My arrival, 12 years after they wed, came as a pleasant surprise for two people over forty who had given up hope of having a family. But it undoubtedly put a strain on their budget, as did my mother’s cancer surgery a few years later.
My father owned a small house-moving business; in the post-war years when highways were being built and downtown areas were being improved, there were plenty of houses that needed moving. When someone’s home was in the way of a new freeway, their wooden frame house could be jacked up off its foundation, put on “Blocks” and wheels, and towed to a new location. This was skilled work, since no one wanted big cracks to form!
My father is the tall figure on top of the house. Telephone and electric lines sometimes had to be cut temporarily or moved out of the way so the roof would have clearance. A man on the roof also watched for problems — a position that was doubly dangerous. My father did it himself.

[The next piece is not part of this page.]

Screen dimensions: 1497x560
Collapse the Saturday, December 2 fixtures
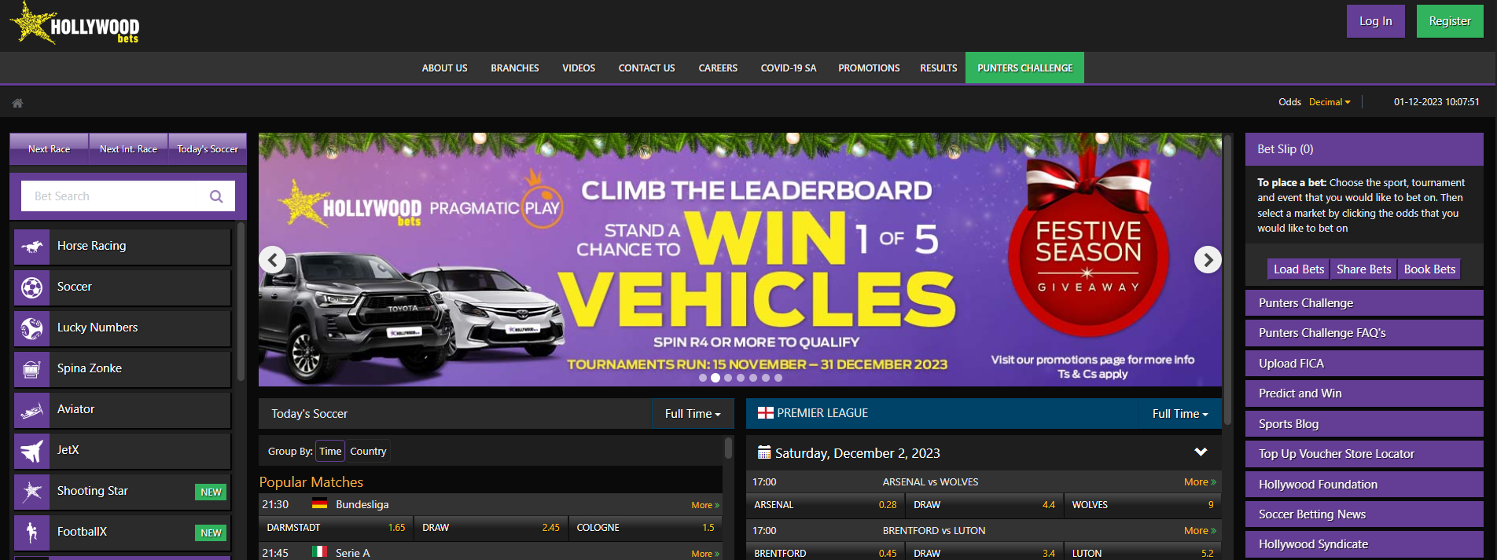[1200, 452]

In many construction trades, no work can be done when the weather is too wet. As a child, I remember visiting my Uncle Monte (who drove a bulldozer) on a weekday in the winter. I expected him and my father to be happy, as if a rainy day was like a day when you didn’t have to go to school, but supporting a family through a wet winter was no “holiday” for working men. Every morning, my father’s foreman and best friend, Walter, would drink a cup of coffee at our kitchen table while they planned the day’s work.
I remember a long, rainy December when the morning meeting was grim. Christmas was coming, we had medical bills to pay, and the ground was too saturated for housemoving. Walter suggested that, as there was no work, they should call all the men and tell them not to come in till next Monday, if the rain broke by Saturday. My father said, “We need to find something for “X” to do; they just had a baby. Tell him to come in tomorrow and service the tractor and the truck.” These were jobs my father, himself, normally did on rain days, to save money. “And “Y” needs some work; his wife is in the hospital for an operation. Give him a day and a half; tell him to come in and clean up the yard (sorting lumber, etc.)” My mother, listening, was furious — we were looking at a pretty lean Christmas, ourselves. She called this “playing the Big Shot.” It was true that my father was generous to a fault. But he also felt a responsibility to his men.
After my mother died, in spite of her bitter misgivings about him, my father took good care of me. He trusted me to use my common sense, and he believed in me. (I was never a “latch-key kid,” because we never locked our house.) He showed me — by example, working with me — how to do laundry, and clean the floors and wash dishes; he taught me to cook, and he loved to cook, himself. When I was little, he made me pancakes in the shape of airplanes and cats; now, he cooked fabulous spaghetti bolognese, taught me to love vegetables and fresh fruit (as he did), and, on the occasions when we could afford a porterhouse steak, he practically danced around the kitchen, singing:
“[A] turn to the right, a little white light, [I hurry] to my Blue Heaven. Just Molly and me, and baby makes three, We’re happy in My Blue Heaven. . . .” He sang very well. And he always gave me the tenderest part of the steak. because he wanted me to love it as much as he did.